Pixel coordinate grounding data
◇ ◇ ◇ ◇
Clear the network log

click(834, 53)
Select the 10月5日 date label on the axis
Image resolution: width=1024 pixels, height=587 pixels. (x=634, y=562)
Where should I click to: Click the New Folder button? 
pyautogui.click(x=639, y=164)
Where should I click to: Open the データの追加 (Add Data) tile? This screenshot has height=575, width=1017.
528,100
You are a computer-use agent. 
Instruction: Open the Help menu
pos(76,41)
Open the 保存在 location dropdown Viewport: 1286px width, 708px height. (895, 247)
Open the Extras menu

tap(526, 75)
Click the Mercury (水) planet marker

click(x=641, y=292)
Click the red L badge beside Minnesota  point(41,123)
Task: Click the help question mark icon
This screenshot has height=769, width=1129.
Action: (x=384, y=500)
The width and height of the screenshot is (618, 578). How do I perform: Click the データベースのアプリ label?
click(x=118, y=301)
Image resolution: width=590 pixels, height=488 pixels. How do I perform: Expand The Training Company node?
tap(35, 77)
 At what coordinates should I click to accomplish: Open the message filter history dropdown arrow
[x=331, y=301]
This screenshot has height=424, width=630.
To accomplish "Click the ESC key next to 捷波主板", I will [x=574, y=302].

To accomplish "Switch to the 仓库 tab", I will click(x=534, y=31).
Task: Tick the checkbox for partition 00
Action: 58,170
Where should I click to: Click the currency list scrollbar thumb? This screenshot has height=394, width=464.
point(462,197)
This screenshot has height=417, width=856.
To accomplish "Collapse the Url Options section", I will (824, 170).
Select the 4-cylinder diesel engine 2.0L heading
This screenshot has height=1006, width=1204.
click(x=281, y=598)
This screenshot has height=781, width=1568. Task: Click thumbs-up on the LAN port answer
◇ ◇ ◇ ◇
__INSTRUCTIONS TO FOLLOW__
Set all of the entries down again, exactly as they were given.

__ANSWER TO THIS PROBLEM__
Clear the network log

click(834, 53)
Select the 10月5日 date label on the axis
Image resolution: width=1024 pixels, height=587 pixels. (x=634, y=562)
Where should I click to: Click the New Folder button? 
pyautogui.click(x=639, y=164)
Where should I click to: Open the データの追加 (Add Data) tile? This screenshot has height=575, width=1017.
528,100
You are a computer-use agent. 
Instruction: Open the Help menu
pos(76,41)
Open the 保存在 location dropdown Viewport: 1286px width, 708px height. (895, 247)
Open the Extras menu

tap(526, 75)
Click the Mercury (水) planet marker

click(x=641, y=292)
Click the red L badge beside Minnesota  point(41,123)
Task: Click the help question mark icon
This screenshot has height=769, width=1129.
Action: (x=384, y=500)
The width and height of the screenshot is (618, 578). How do I perform: Click the データベースのアプリ label?
click(x=118, y=301)
Image resolution: width=590 pixels, height=488 pixels. How do I perform: Expand The Training Company node?
tap(35, 77)
 At what coordinates should I click to accomplish: Open the message filter history dropdown arrow
[x=331, y=301]
This screenshot has height=424, width=630.
To accomplish "Click the ESC key next to 捷波主板", I will [x=574, y=302].

To accomplish "Switch to the 仓库 tab", I will click(x=534, y=31).
Task: Tick the checkbox for partition 00
Action: 58,170
Where should I click to: Click the currency list scrollbar thumb? This screenshot has height=394, width=464.
point(462,197)
This screenshot has height=417, width=856.
To accomplish "Collapse the Url Options section", I will (824, 170).
Select the 4-cylinder diesel engine 2.0L heading
This screenshot has height=1006, width=1204.
click(x=281, y=598)
This screenshot has height=781, width=1568. Task: Click thumbs-up on the LAN port answer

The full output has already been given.